Figure 7. Results of a generalization test for birds that were trained to discriminate between four light-sound compounds. The proportion of R2 responses is plotted for each of the 64 test stimuli. The top panel is for birds trained with R1 correct only in the presence of the soft sound, dim light compound (R2 was correct in the presence of the other three compounds). The bottom panel is for birds trained with R2 correct only in the presence of the loud sound accompanied by the bright light (R1 was correct in the presence of the other three compounds).
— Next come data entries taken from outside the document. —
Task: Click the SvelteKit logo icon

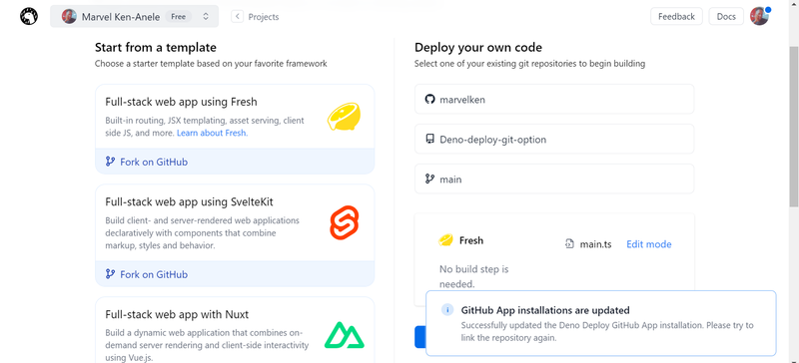Action: click(x=344, y=222)
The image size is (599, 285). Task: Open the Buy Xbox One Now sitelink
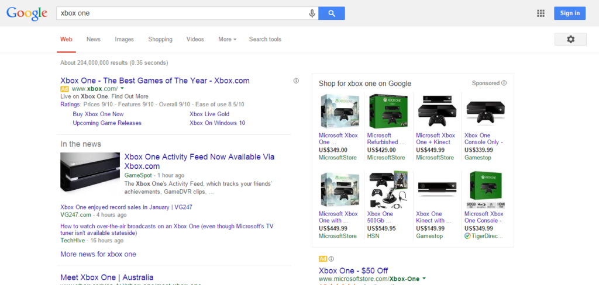[98, 114]
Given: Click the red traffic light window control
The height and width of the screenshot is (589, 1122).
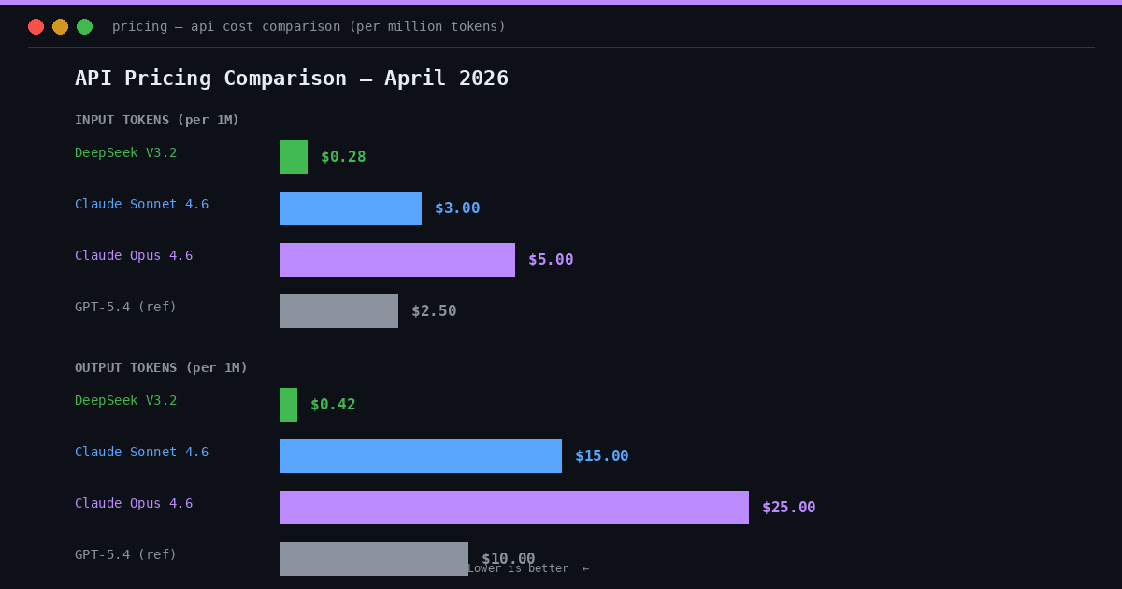Looking at the screenshot, I should tap(36, 26).
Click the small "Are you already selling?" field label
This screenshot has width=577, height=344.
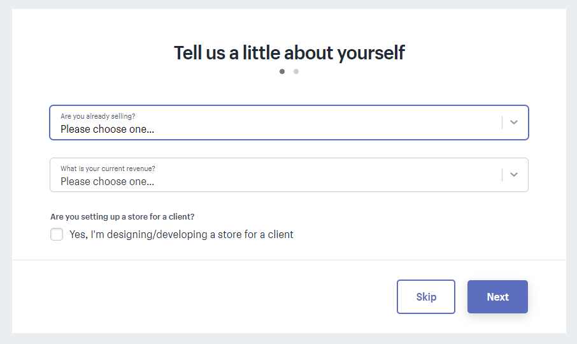(x=97, y=116)
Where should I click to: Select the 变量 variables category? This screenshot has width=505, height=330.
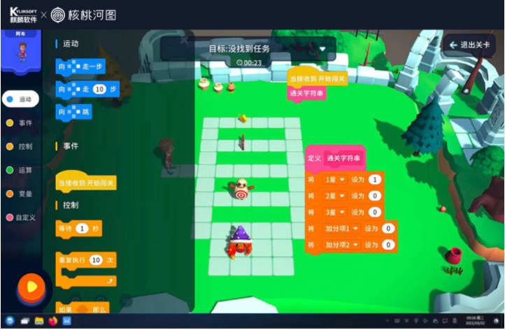click(20, 194)
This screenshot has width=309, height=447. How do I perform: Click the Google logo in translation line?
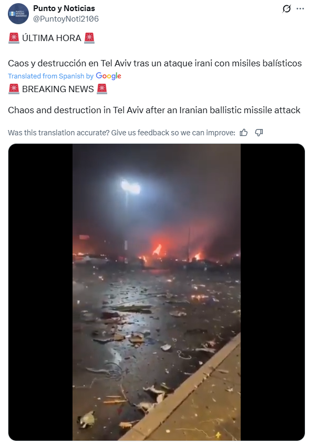[x=108, y=76]
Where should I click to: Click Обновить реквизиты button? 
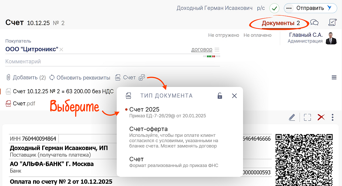coord(80,77)
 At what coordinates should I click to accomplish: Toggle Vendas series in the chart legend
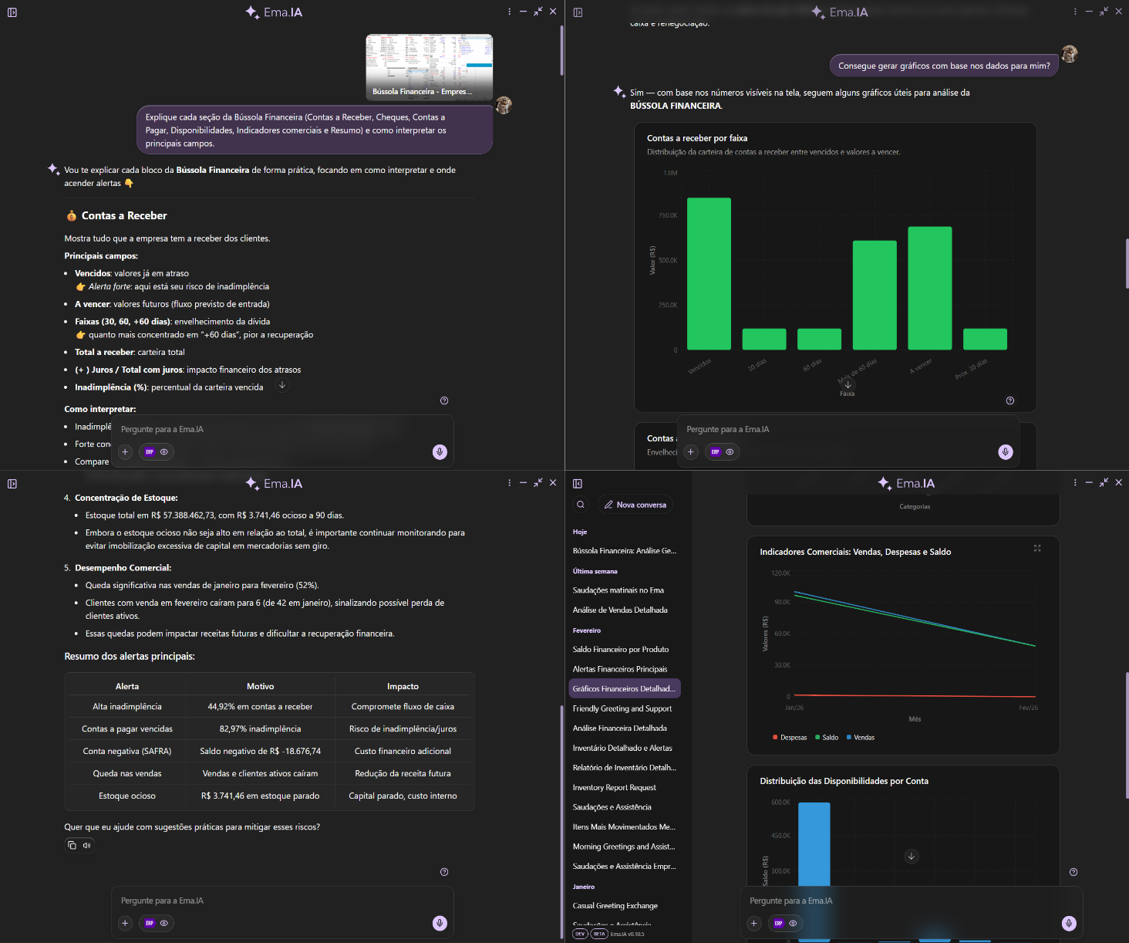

Figure 9. Learning curves for each of the eight pigeons in Donis and Heinemann (1993, Experiment 1).
Footnote 2. Absolute identification of lights varying only in intensity showed that differences in the number of records held in working memory is primarily responsible for the differences among these species. Simulations yielded an estimated sample size of 6 for pigeons, 10 for monkeys and 16 for humans (Chase, 1989).
Footnote 3. This definition of an “uninformative sample” is tentative. We have not systematically explored its effects. However, it appears that the simulations are insensitive to exactly how “uninformative” is defined.
Figure 17. Acquition curves are shown for a pigeon who was trained on a 3 dB sound intensity difference for 150 sessions (top panel) and a simulated pigeon (bottom panel). For the simulated pigeon the size of XM was 1200 records, the number of records in working memory was 10 and d' was 1.0. These data are from Heinemann (1983b).
Footnote 4. It is quite likely that the motivational state of the organism figures importantly in the organization of exemplar memory and that the number of records that are available for retrieval depends upon the motivational state of the organism. For example, organisms must learn quickly about potentially harmful stimuli. This suggests that the capacity of a “danger memory” must be relatively small to allow for rapid learning.
Footnote 5. Both Ashby (see Ashby & Waldron, 1999) and Nosofsky (1986, 1991) have obtained data similar to ours in which human participants categorized stimuli that were probabilistically associated with two response categories. Ashby’s approach is similar to our statistical decision model, Nosofsky’s is similar to our exemplar model. Perhaps because of the complexities associated with the analysis of performance by human participants, these investigators do not appear to be aware that both models are compatible, at least to a first approximation.
Figure 20. Simulations of Donis and Heinemann (1993). Simulations were done for 5 and 10 items in working memory and three separations (SP) between of the points defining the figures.